Example: User and Address

from pydantic import BaseModel, EmailStr
from esmerald import Esmerald, Gateway, post

class User(BaseModel):
    name: str
    email: EmailStr

class Address(BaseModel):
    street_name: str
    post_code: str

@post("/create")
async def create_user(user: User, address: Address) -> None:
    pass

app = Esmerald(routes=[Gateway(handler=create_user)])

Request Payload:

{
    "user": {
        "name": "John",
        "email": "john.doe@example.com"
    },
    "address": {
        "street_name": "123 Queens Park",
        "post_code": "90241"
    }
}

In this case, Esmerald automatically maps the user and address parts of the request to their respective models.


🧩 Optional Fields in Payloads

You can also mark fields as optional, which makes them not required for validation.

Example: Optional Address

from pydantic import BaseModel, EmailStr
from typing import Union
from esmerald import Esmerald, Gateway, post

class User(BaseModel):
    name: str
    email: EmailStr

class Address(BaseModel):
    street_name: str
    post_code: str

@post("/create")
async def create_user(user: User, address: Union[Address, None] = None) -> None:
    pass

app = Esmerald(routes=[Gateway(handler=create_user)])

Request Payload (Optional Address):

  1. With Address:
{
    "user": {
        "name": "John",
        "email": "john.doe@example.com"
    },
    "address": {
        "street_name": "123 Queens Park",
        "post_code": "90241"
    }
}
  1. Without Address:
{
    "user": {
        "name": "John",
        "email": "john.doe@example.com"
    }
}

In this example, the address is optional. If it's not provided, Esmerald will still process the user data.


🔄 Using Different Encoders

Esmerald supports multiple encoders, such as Pydantic and Msgspec. This allows you to mix and match encoders based on your data needs.

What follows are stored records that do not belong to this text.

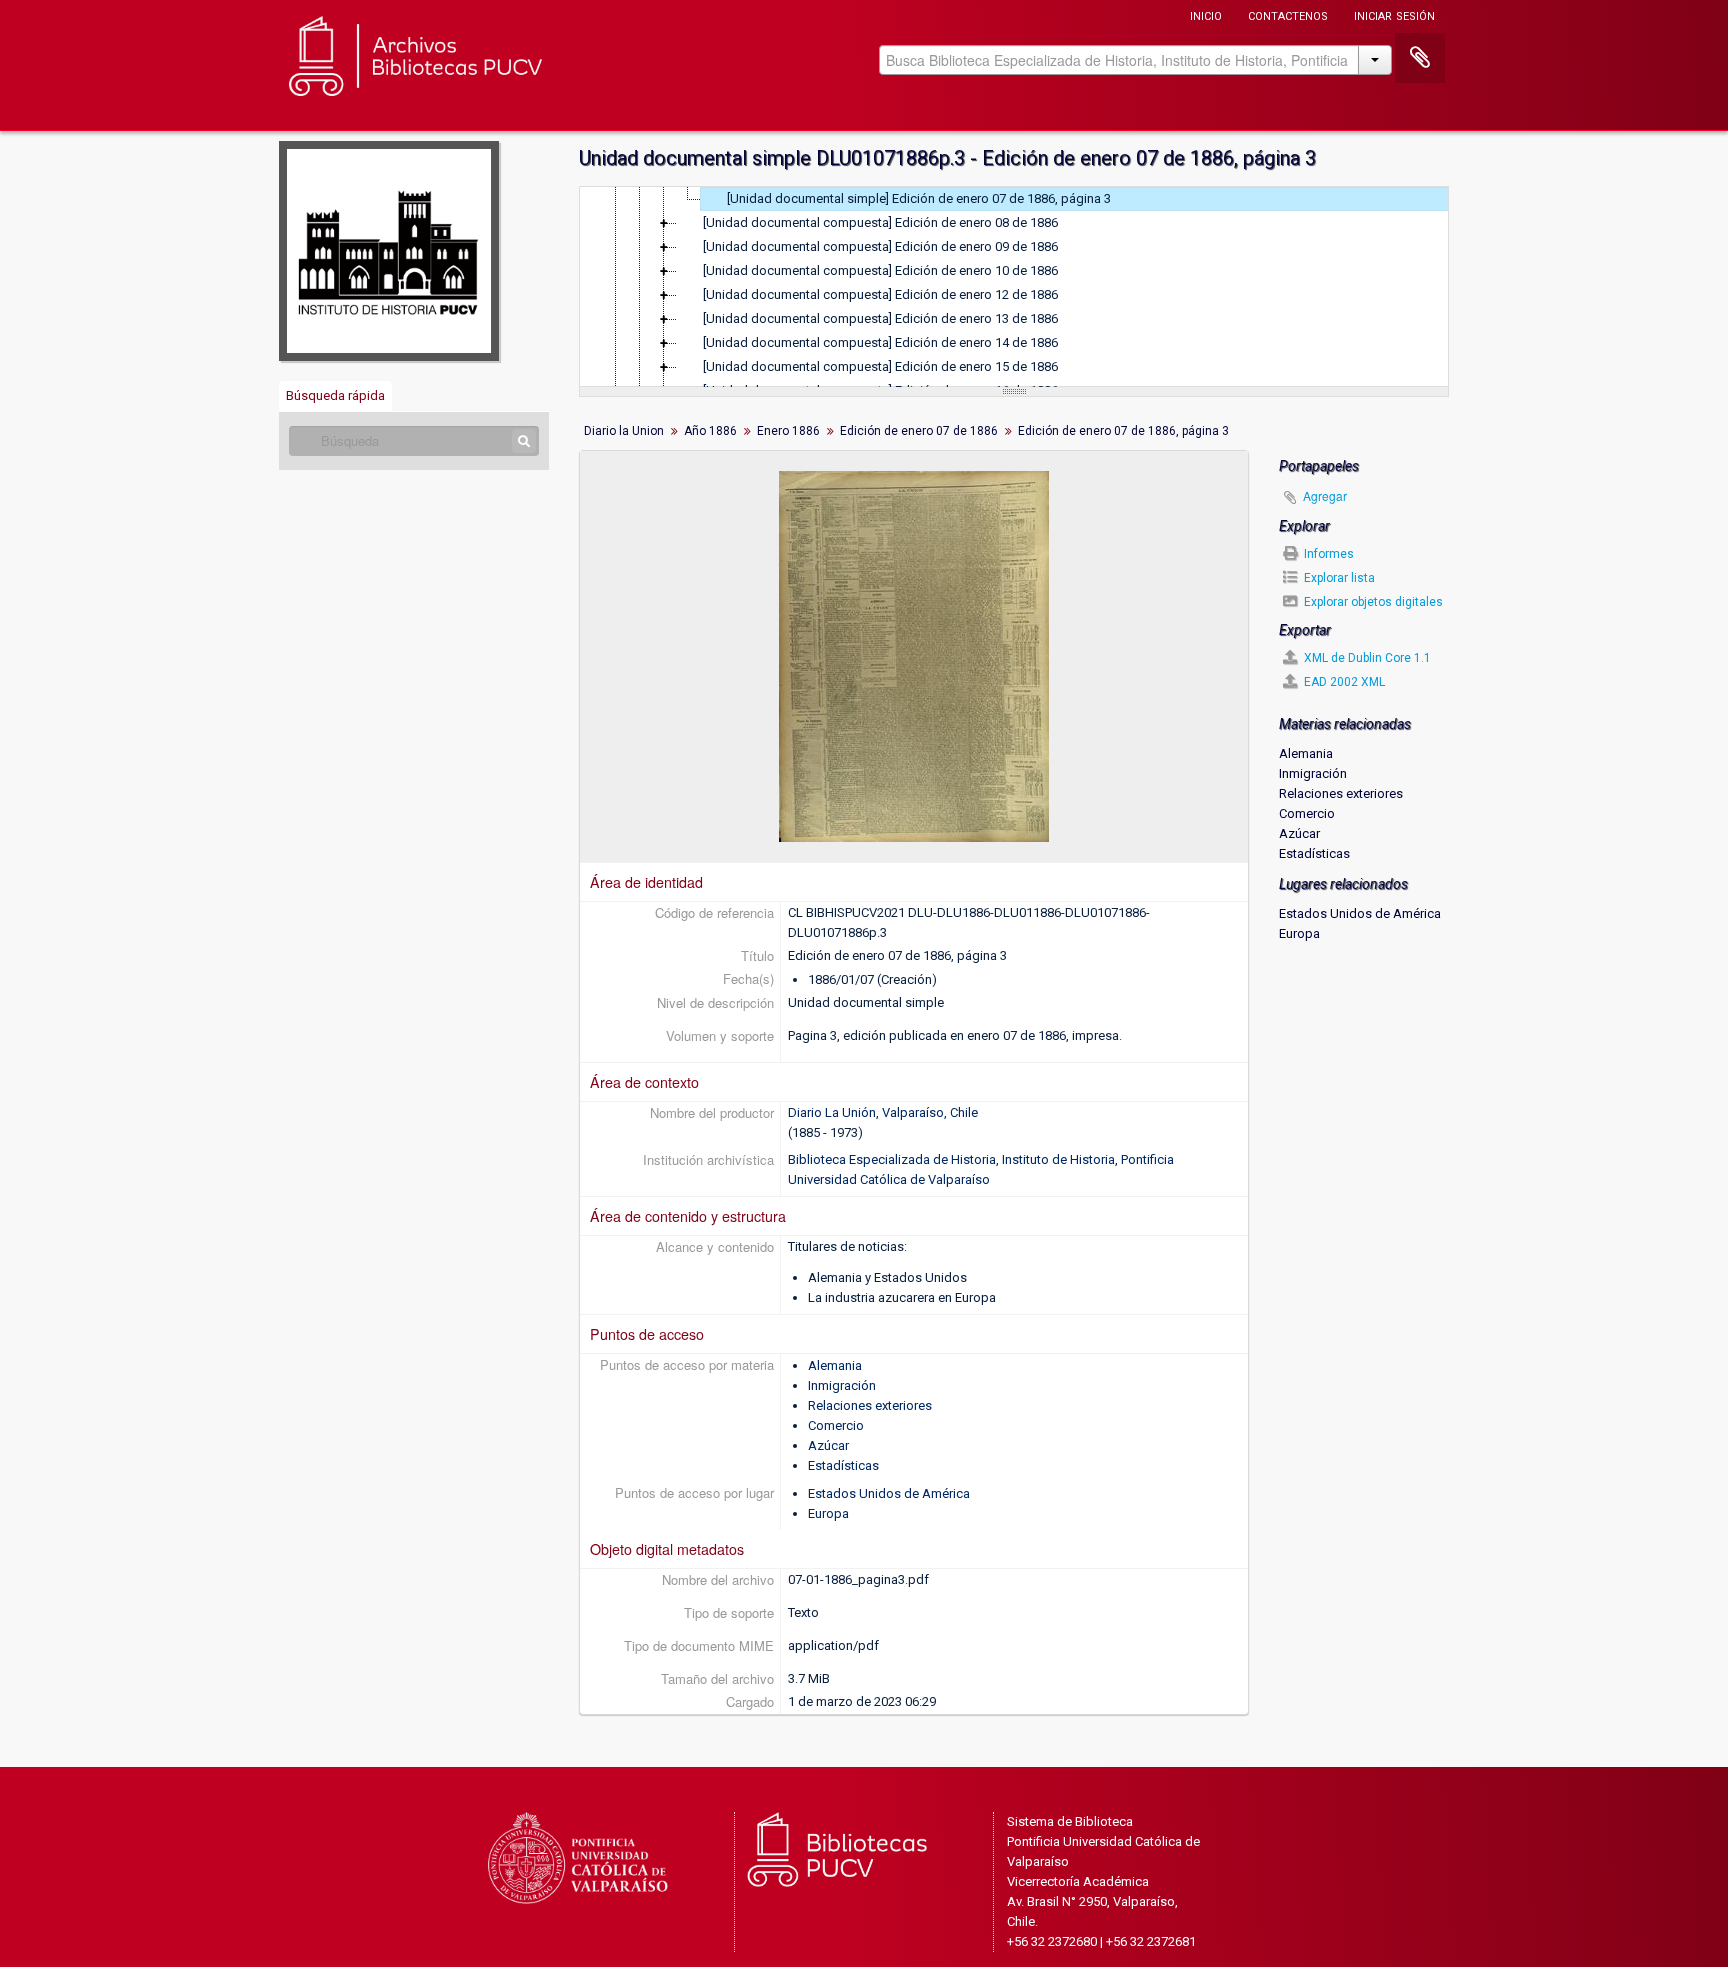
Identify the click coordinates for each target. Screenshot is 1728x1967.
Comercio (836, 1425)
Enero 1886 (788, 431)
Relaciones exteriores (870, 1405)
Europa (828, 1513)
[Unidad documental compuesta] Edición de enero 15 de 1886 (880, 366)
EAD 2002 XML (1343, 682)
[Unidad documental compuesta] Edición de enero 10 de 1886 (880, 270)
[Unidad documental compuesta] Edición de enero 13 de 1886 (880, 318)
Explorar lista (1338, 578)
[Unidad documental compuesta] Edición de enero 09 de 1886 (880, 246)
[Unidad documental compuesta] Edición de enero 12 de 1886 (880, 294)
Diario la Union (624, 431)
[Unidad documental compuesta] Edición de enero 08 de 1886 (880, 222)
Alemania (835, 1365)
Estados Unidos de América (889, 1493)
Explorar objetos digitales (1372, 602)
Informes (1327, 554)
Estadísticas (843, 1465)
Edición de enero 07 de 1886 (919, 431)
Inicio (1206, 14)
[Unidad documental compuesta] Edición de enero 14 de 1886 (880, 342)
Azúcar (828, 1445)
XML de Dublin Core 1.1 (1366, 658)
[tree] (1014, 287)
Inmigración (842, 1385)
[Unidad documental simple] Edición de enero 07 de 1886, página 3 (919, 198)
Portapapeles (1420, 58)
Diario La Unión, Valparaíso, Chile (883, 1112)
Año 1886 (710, 431)
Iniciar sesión (1394, 14)
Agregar (1325, 495)
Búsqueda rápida (335, 395)
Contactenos (1288, 14)
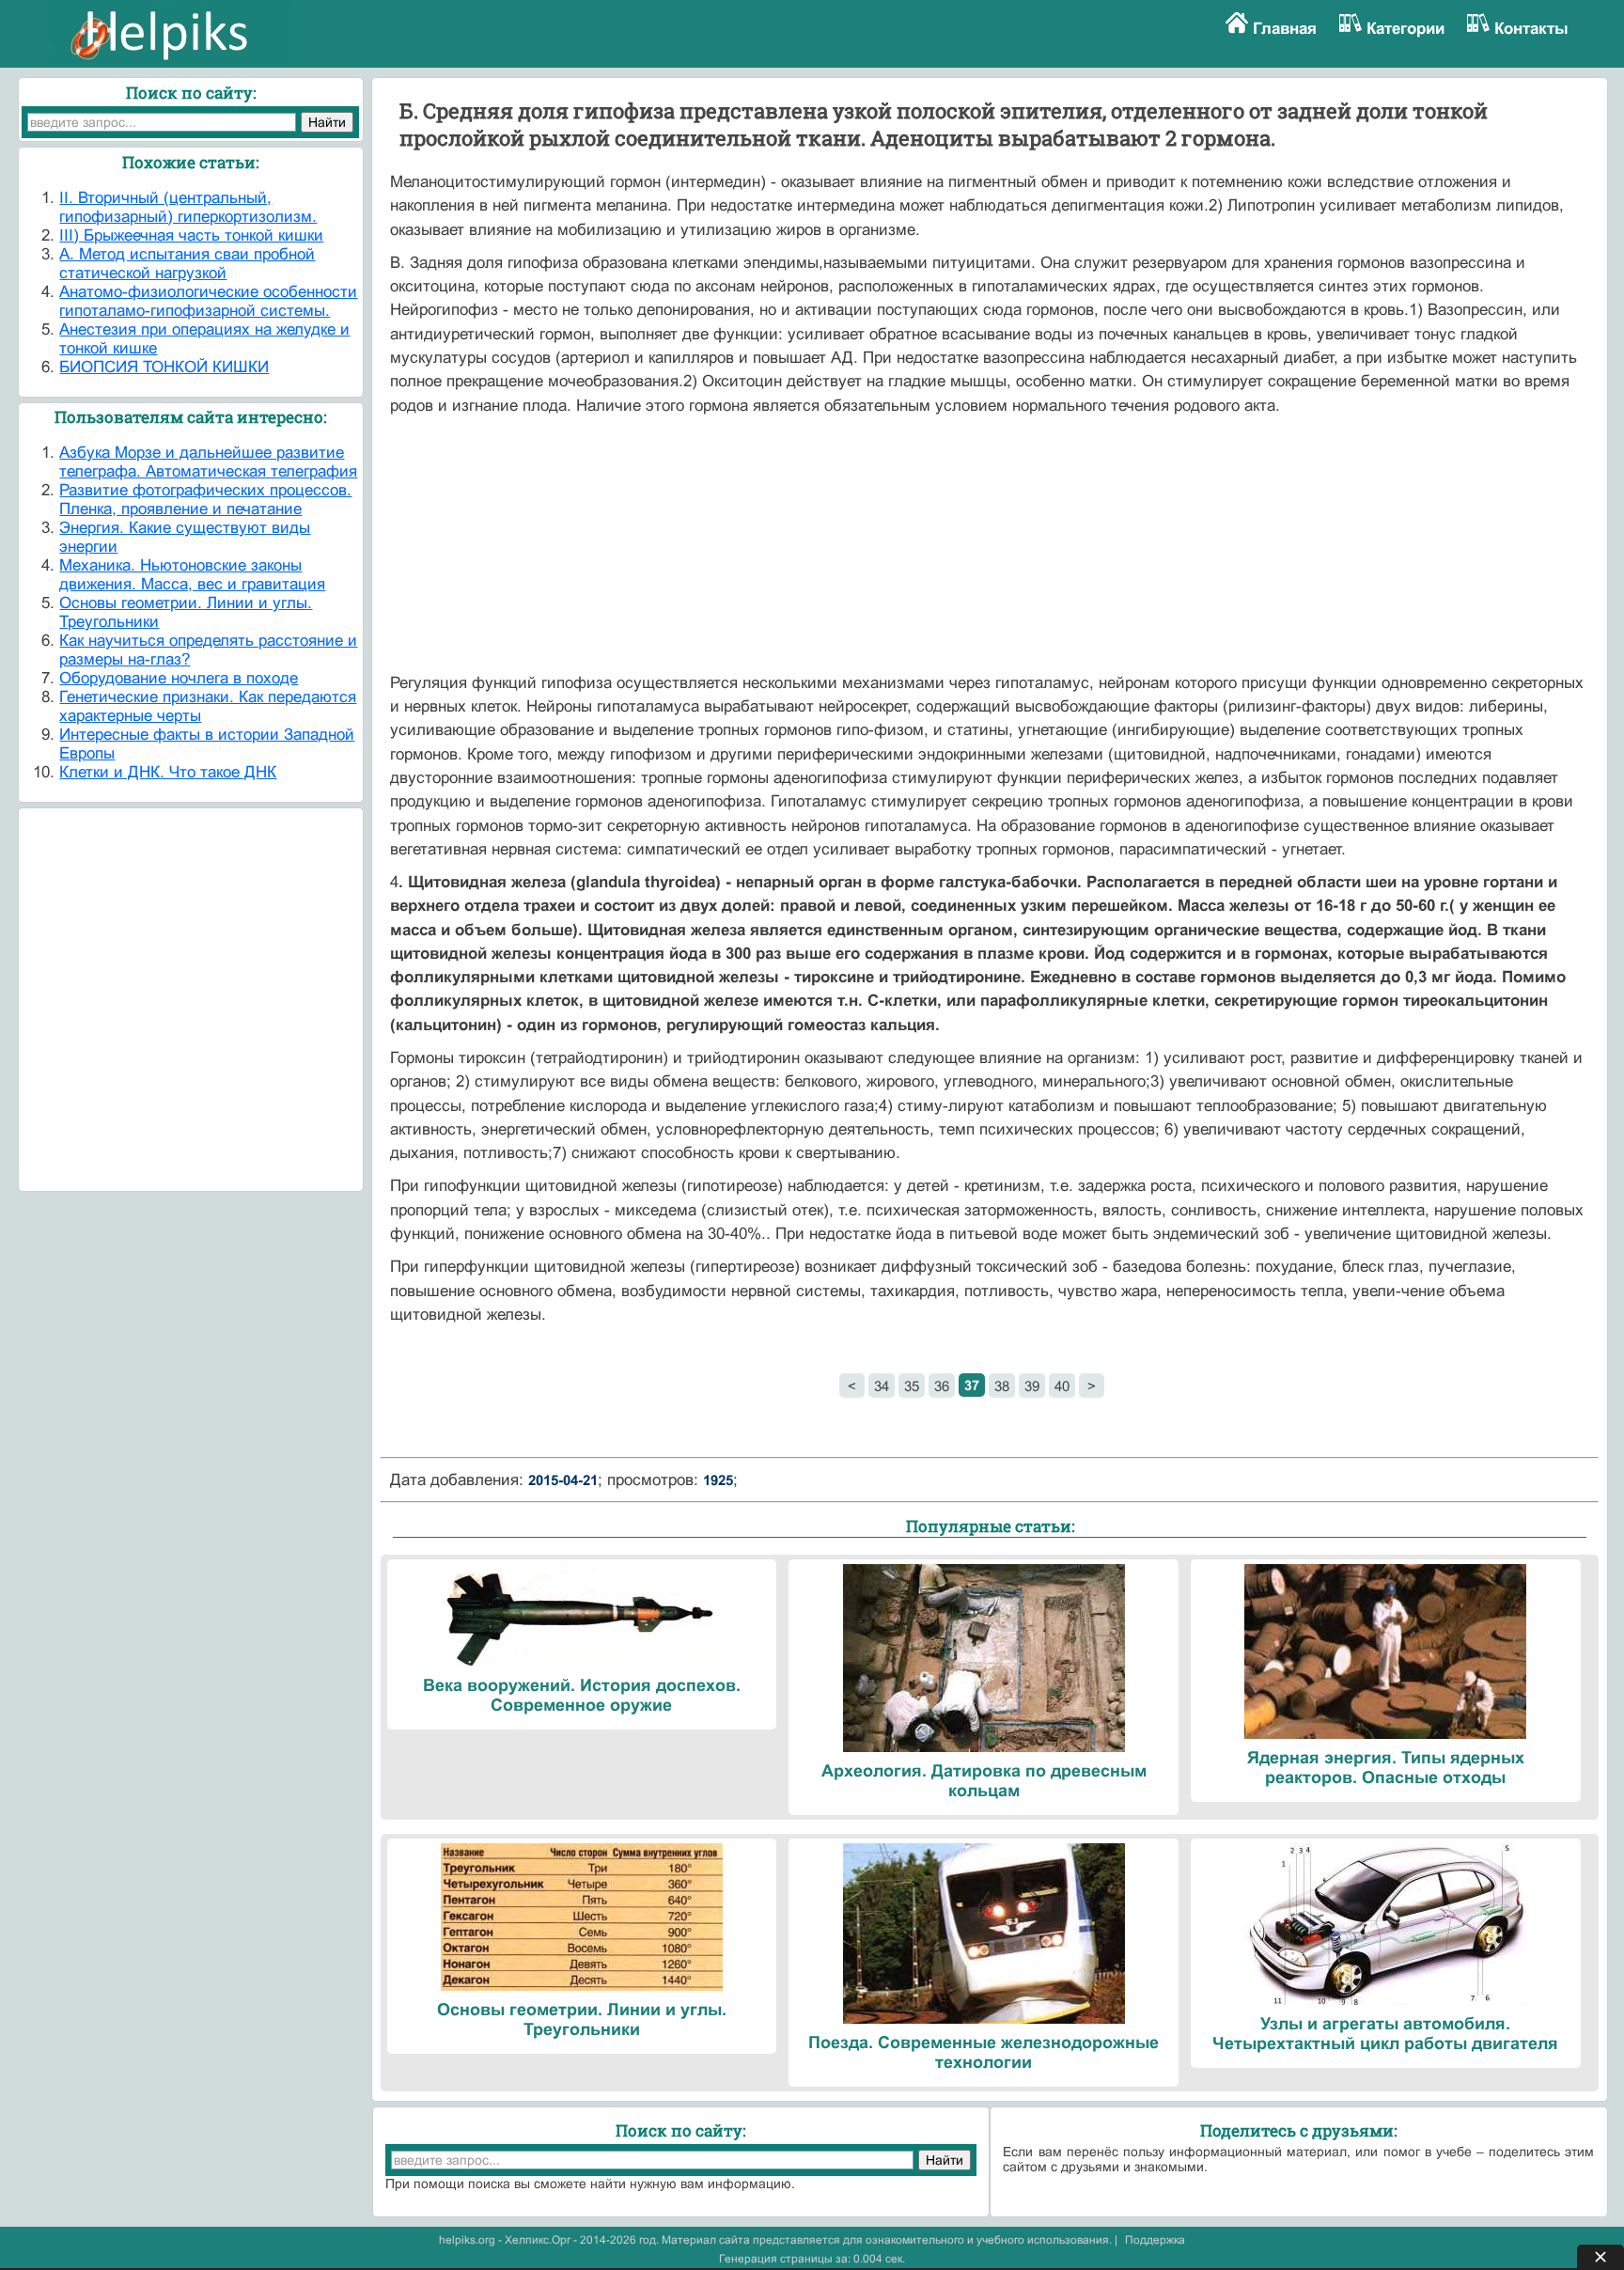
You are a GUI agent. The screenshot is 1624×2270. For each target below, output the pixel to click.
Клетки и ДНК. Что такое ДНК (167, 772)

Example: Using Pydantic and Msgspec

from pydantic import BaseModel, EmailStr
from msgspec import Struct
from typing import Union
from esmerald import Esmerald, Gateway, post

class User(BaseModel):
    name: str
    email: EmailStr

class Address(Struct):
    street_name: str
    post_code: str

@post("/create")
async def create_user(user: User, address: Union[Address, None] = None) -> None:
    pass

app = Esmerald(routes=[Gateway(handler=create_user)])

Request Payload:

{
    "user": {
        "name": "John",
        "email": "john.doe@example.com"
    },
    "address": {
        "street_name": "123 Queens Park",
        "post_code": "90241"
    }
}

Esmerald automatically handles the encoder types (Pydantic for User and Msgspec for Address), so you don't have to manually process the encoding and decoding of your data.


⚠️ Important Note on Complex Bodies

Once you add an extra body (like address), you must declare it explicitly in your handler.

Example of Declaring Complex Request Data:

from pydantic import BaseModel, EmailStr
from typing import Union
from esmerald import Esmerald, Gateway, post

class User(BaseModel):
    name: str
    email: EmailStr

class Address(BaseModel):
    street_name: str
    post_code: str

@post("/create")
async def create_user(data: User, address: Union[Address, None] = None) -> None:
    ...

app = Esmerald(routes=[Gateway(handler=create_user)])

Request Payload (Explicit Declaration):

{
    "data": {
        "name": "John",
        "email": "john.doe@example.com"
    },
    "address": {
        "street_name": "123 Queens Park",
        "post_code": "90241"
    }
}

Esmerald requires the explicit declaration of each part of the payload when working with complex bodies.


📌 Conclusion

With Esmerald, you can easily handle complex request data, split data into multiple parts, and use advanced techniques like optional fields and different encoders. Whether you're handling a single object or complex nested data, Esmerald's flexibility ensures you can build scalable, well-structured APIs with ease.